To put its speed into perspective, if it set off from New York traveling at that speed, it would cover the 2,446 miles to Los Angeles in just over 24 seconds, setting off again from New York it would cross the Atlantic and travel to London in just over half a minute.

This was the probe's 10th passage of the sun and speed records weren't the only ones shattered during this flyby. The Parker Solar probe broke another one of its records by coming closer to our star than any craft ever created by humanity. The latest passage of the sun brought it to within just 5.3 million miles for our star's surface.

The craft's speed boost is thanks to its close passages of Venus, during which it got a "gravity assist" from the second planet from the sun. But, the Parker Solar probe's mission isn't just to set speed and distance records and then break them again.

On its latest passage, one of the craft's primary science missions will be observing the properties of solar winds, streams of charged particles released from the upper atmosphere of the sun, also known as the corona.

One of the key aims of Parker, which launched in August 2018 and first reached the sun in January 2019, is to investigate a long-standing mystery surrounding the corona by flying through it.

One of the most curious things about our stars is the fact that the corona is hotter than its surface, or the photosphere, which exists 100 miles below it. Conventional logic suggests that the deeper into a star we probe the hotter it should become, so the reason why its outermost layers are hotter than its surface is a pressing concern and something that the Parker Solar Probe could unlock.

The craft has also made some other, unexpected discoveries. One this current flyby, it will be investigating why there are currently high levels of dust near the sun.

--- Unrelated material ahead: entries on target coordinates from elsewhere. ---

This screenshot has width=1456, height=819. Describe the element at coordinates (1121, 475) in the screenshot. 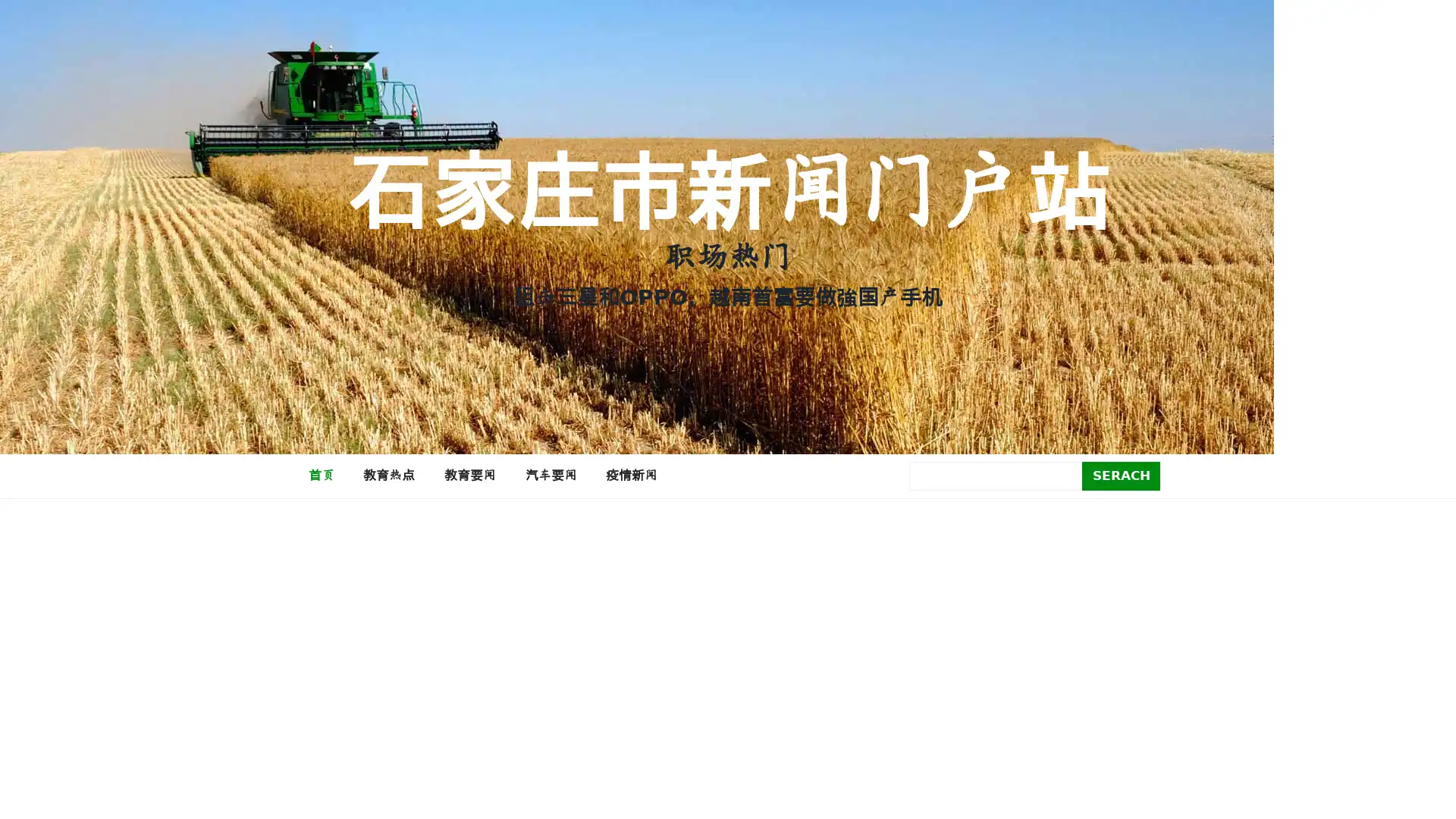

I see `serach` at that location.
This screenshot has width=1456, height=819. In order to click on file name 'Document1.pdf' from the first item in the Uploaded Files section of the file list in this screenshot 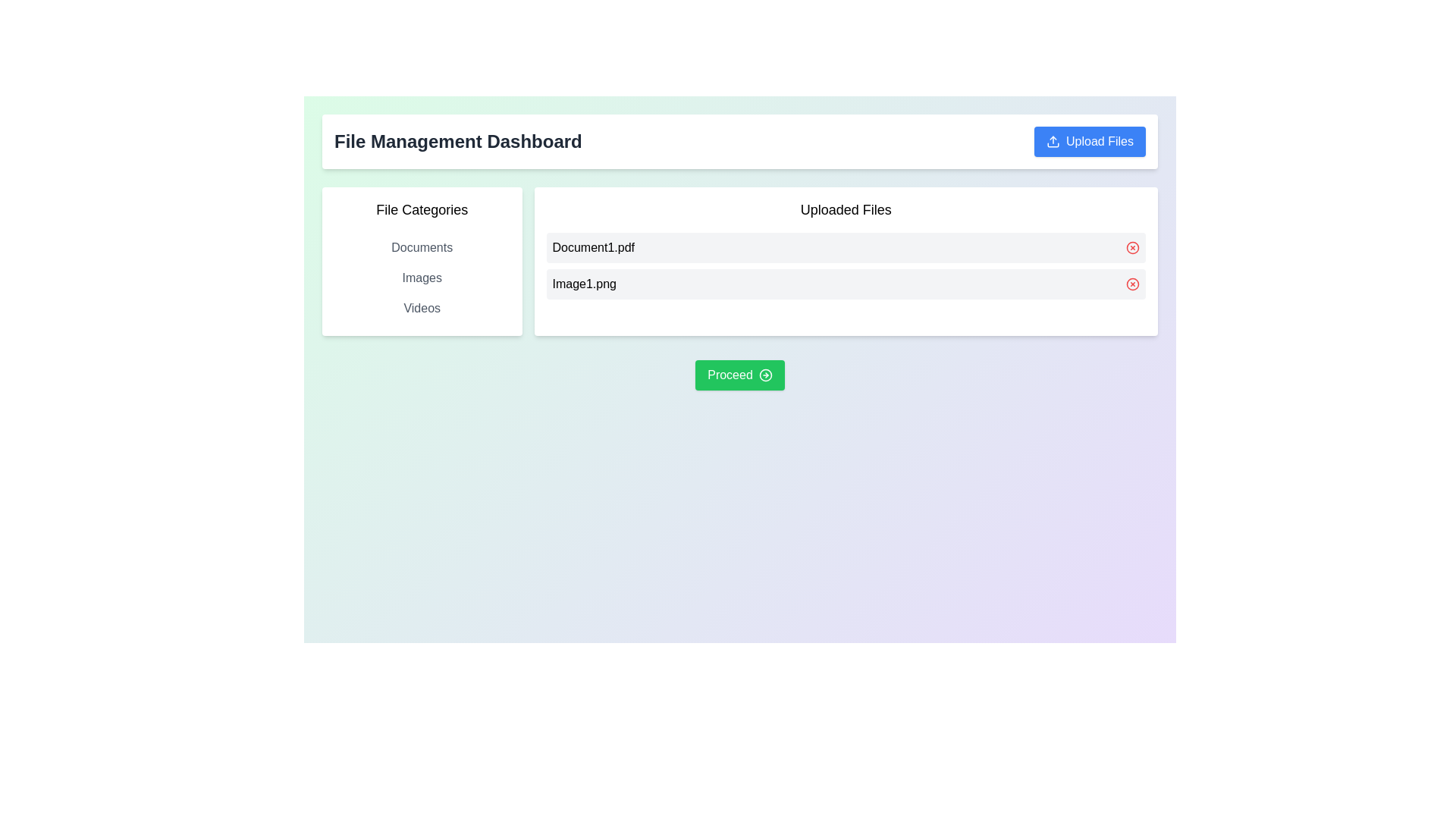, I will do `click(845, 247)`.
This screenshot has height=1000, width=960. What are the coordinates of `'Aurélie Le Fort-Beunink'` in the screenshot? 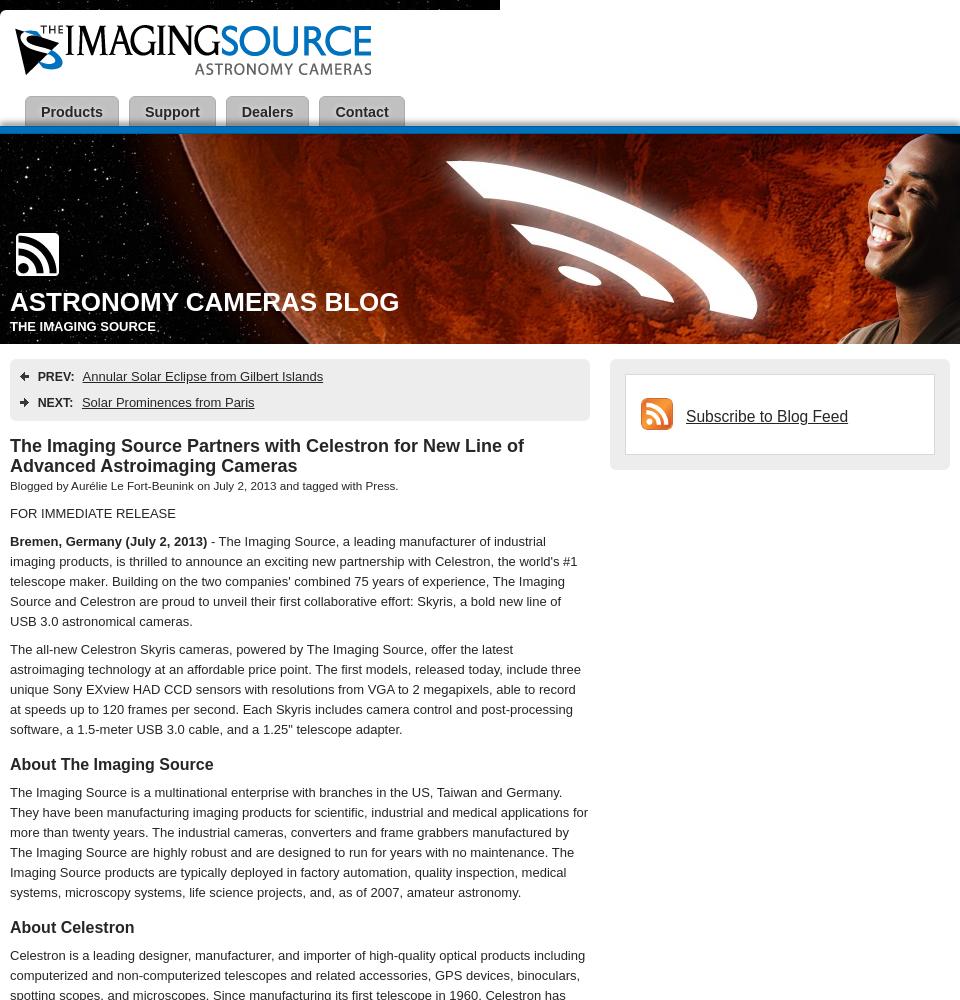 It's located at (131, 484).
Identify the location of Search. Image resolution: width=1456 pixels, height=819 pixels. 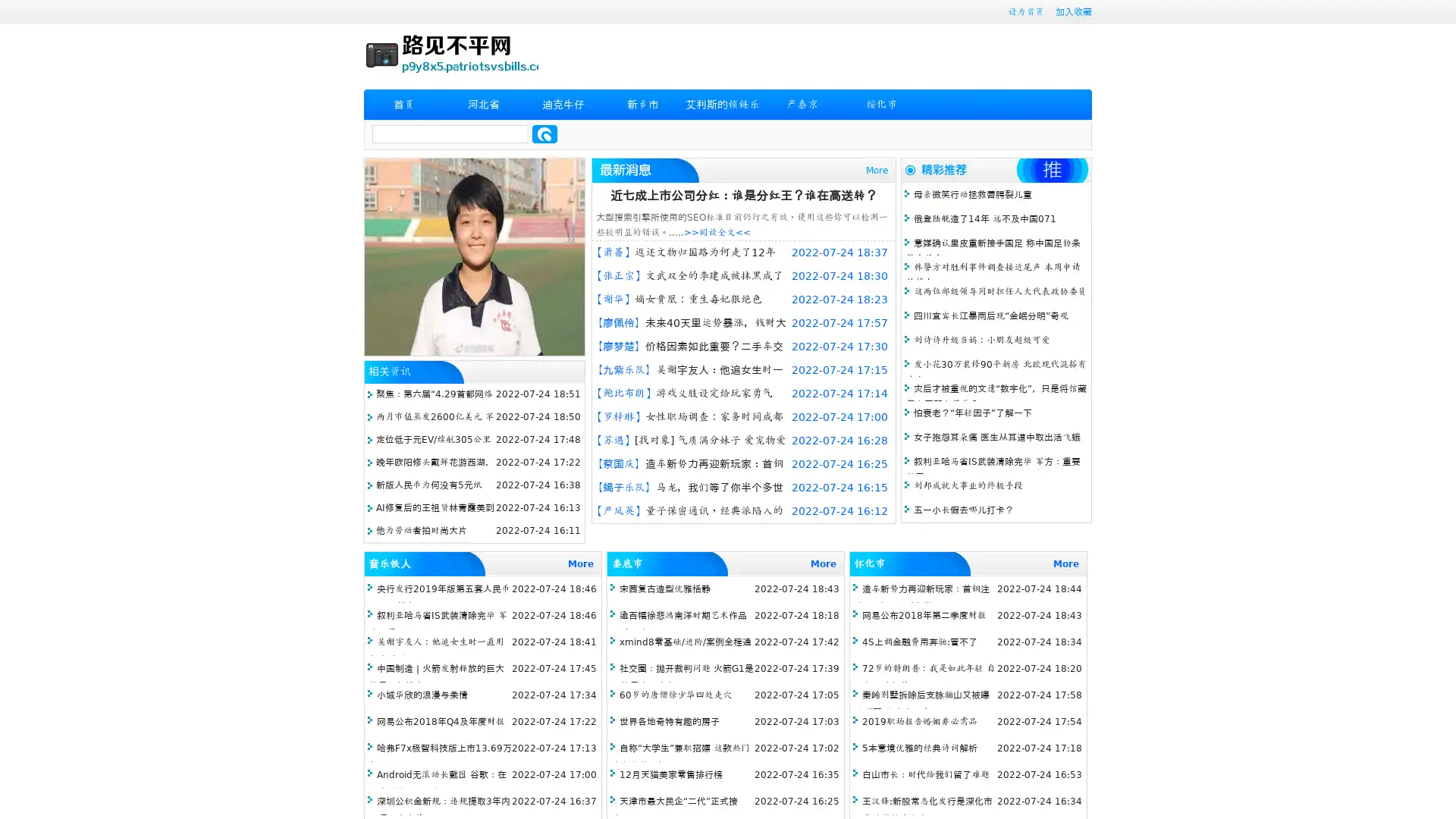
(544, 133).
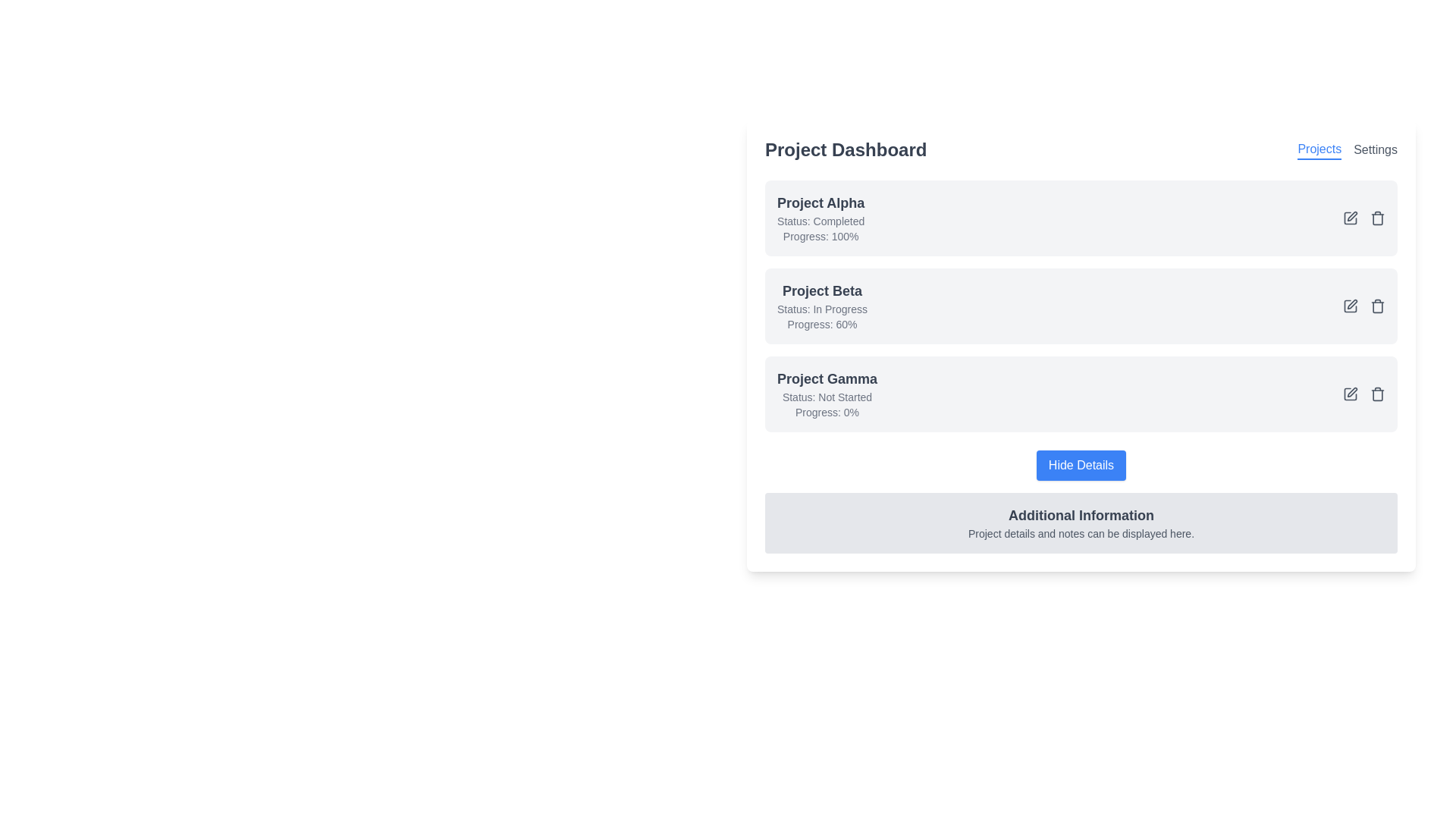  Describe the element at coordinates (826, 394) in the screenshot. I see `the Text block displaying 'Project Gamma', which includes 'Status: Not Started' and 'Progress: 0%', located in a vertical list of project statuses` at that location.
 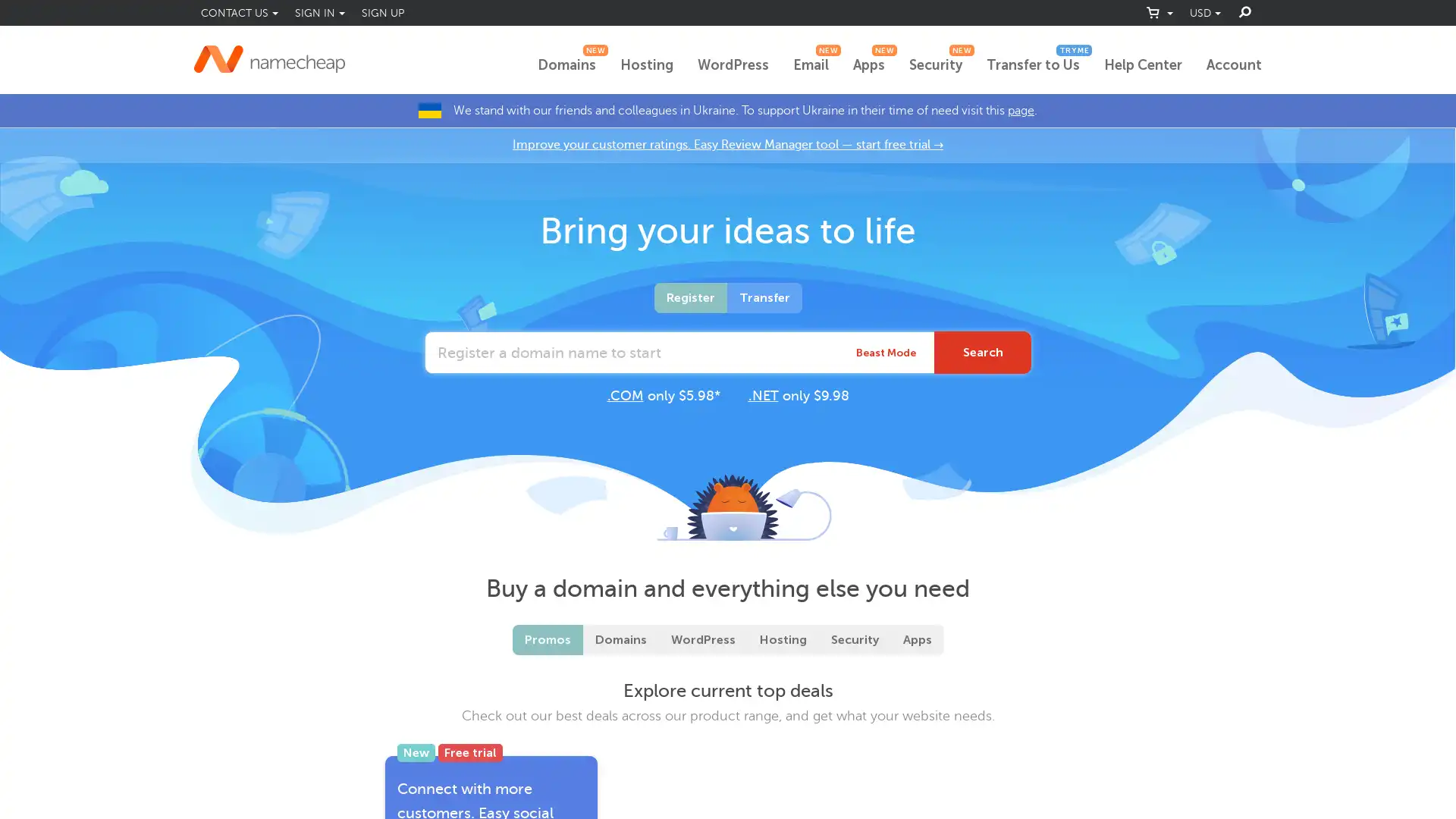 I want to click on Account, so click(x=1234, y=65).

"What's exciting about this is it's greatly improving our understanding of the innermost regions of our heliosphere, giving us insight into an environment that, until now, was a total mystery," said Nour Raouafi, a Parker Solar Probe project scientist at the Johns Hopkins Applied Physics Laboratory (APL) in Laurel, Maryland.

Even though the Parker Solar Probe doesn't carry a dust detector, it can detect dust through the plasma created when dust grains pelt it at high velocities as it passes through space. The electrical charges that result from this are then detected by several sensors on the probe's FIELDS instrument, designed to measure the electric and magnetic fields near the sun.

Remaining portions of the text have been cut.